When somebody asks me what my method of painting is, how I decide what colours to use, where to put them, when to stop, I almost never have an answer. This is because I usually don’t think about it. At least, if you like a painting of mine (or really if I like a painting of mine), I probably didn’t spend too much time thinking about it. I think, this is largely due to this being exactly what I enjoy out of painting. I like going somewhere. I’ve found that’s all I have to do, really, is let go (which is more difficult than it sounds). And if I do, subconsciously, I will be at my most calm, and, in turn, enjoy what I’ve produced. It’s like I need to dip into my inner child before I could talk, and think, and make decisions, and have opinions, and just be. Then, and only then I find I am where I
want need to be. That being said, when I am asked to paint something for somebody, I feel it difficult to take direction. Not that I find it hard to swallow, or that I don’t value their suggestions (after all, they want to hang this on their wall!) I want nothing more than for them to be happy with it. It’s just that… my mind can’t handle a direction when it comes to painting. It can’t work. It can’t seem to figure out where it’s going, or rather, it needs to remain lost. Even if I have that particular person in mind while I paint, I’m stuck. I’m constantly worried I’m going to make a bad stroke, choose the wrong colour (which literally never concerns me otherwise), or go too far. I feel that if I’m restricted to certain colours, just the fact that I can’t use others will cripple my ability, or want. This is usually when I will find myself in a spot where I will feel I have to force it out, and so I do, and then I spend a bunch of time trying to convince myself that I like it; cringing every time I see it. When I know I’ve done something good, it’s when I don’t even know how I feel about it. I just know its finished. If I don’t want to destroy it, or add to it, then I know I’ll eventually be happy with it. It’s taken me my whole life to realize this, and, chances are this too will change. But I’ve never been sure if I want this to change. I still don’t know if I want to control it. I often think I need to be controlled by it. Or rather, just let it be. I think in many ways, that may be what its supposed to be for me.
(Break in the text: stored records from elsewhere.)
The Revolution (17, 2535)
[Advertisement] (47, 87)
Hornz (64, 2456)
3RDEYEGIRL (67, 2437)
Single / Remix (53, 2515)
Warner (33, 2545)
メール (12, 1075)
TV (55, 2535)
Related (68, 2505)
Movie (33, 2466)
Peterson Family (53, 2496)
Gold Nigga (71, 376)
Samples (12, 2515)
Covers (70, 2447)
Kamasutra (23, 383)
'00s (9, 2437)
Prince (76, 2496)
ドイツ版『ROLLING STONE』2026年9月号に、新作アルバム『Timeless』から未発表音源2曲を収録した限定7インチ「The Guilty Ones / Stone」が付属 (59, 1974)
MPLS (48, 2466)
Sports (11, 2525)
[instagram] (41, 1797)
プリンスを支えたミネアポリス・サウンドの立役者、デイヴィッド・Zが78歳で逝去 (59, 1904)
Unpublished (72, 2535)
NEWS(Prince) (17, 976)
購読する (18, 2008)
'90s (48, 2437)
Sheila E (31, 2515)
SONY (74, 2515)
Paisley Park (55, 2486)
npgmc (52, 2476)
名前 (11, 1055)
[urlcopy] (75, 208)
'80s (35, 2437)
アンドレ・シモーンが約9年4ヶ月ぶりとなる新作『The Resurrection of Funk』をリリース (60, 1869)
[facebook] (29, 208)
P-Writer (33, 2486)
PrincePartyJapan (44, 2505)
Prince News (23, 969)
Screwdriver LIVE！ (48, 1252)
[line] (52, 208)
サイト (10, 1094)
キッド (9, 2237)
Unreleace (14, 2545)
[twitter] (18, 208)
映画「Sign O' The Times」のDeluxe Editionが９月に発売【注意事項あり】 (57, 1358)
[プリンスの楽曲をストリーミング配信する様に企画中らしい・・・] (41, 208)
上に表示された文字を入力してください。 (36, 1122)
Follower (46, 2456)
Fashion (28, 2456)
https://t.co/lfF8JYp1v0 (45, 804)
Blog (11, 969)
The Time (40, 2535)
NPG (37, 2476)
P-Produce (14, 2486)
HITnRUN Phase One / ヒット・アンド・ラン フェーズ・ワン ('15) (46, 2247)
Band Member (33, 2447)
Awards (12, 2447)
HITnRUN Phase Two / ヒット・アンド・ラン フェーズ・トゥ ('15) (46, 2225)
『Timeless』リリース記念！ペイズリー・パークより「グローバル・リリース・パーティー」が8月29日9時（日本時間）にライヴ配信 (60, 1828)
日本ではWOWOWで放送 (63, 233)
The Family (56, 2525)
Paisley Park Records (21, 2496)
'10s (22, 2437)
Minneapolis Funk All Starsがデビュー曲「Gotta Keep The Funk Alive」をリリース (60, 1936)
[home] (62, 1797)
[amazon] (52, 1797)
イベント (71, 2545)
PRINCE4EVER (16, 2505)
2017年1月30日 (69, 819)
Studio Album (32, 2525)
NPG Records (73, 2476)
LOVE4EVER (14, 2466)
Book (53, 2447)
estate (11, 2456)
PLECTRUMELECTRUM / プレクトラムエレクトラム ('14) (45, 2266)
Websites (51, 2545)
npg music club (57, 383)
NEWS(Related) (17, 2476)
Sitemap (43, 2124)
That said, however, I’ve recently begun a painting for a family friend that, for once, after coat number one, I’m enjoying.
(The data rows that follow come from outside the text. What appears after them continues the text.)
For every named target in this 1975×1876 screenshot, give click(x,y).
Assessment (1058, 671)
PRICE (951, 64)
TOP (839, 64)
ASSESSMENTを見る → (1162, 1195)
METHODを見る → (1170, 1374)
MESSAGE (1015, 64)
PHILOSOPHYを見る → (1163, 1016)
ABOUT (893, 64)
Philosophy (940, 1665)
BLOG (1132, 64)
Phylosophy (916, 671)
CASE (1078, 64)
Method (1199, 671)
One thing that’s always remained true for me, is that I tend to give paintings a second breath before I deem them finished. I’ve never been much into gesso; priming and spending hours on a canvas before I start to paint. I just dive in. I waste tons of paint. I love texture, and usually, after I touch them after their first coat, thats when I find what I am looking for. Usually, if I don’t get it in the second try, I won’t get it at all.
I am excited to see how this one is going to turn out. My studio-mate and dear friend Aime (who has honestly turned out to be my muse…more on that at a later date) told me it looks like a Birthday Party. I like that. We had kind of been celebrating at the studio as I painted [this!], as for a short time, it looked like we might be without it…and yet, the stars seem to be aligning, and for now it appears we’ll be around for a little while yet.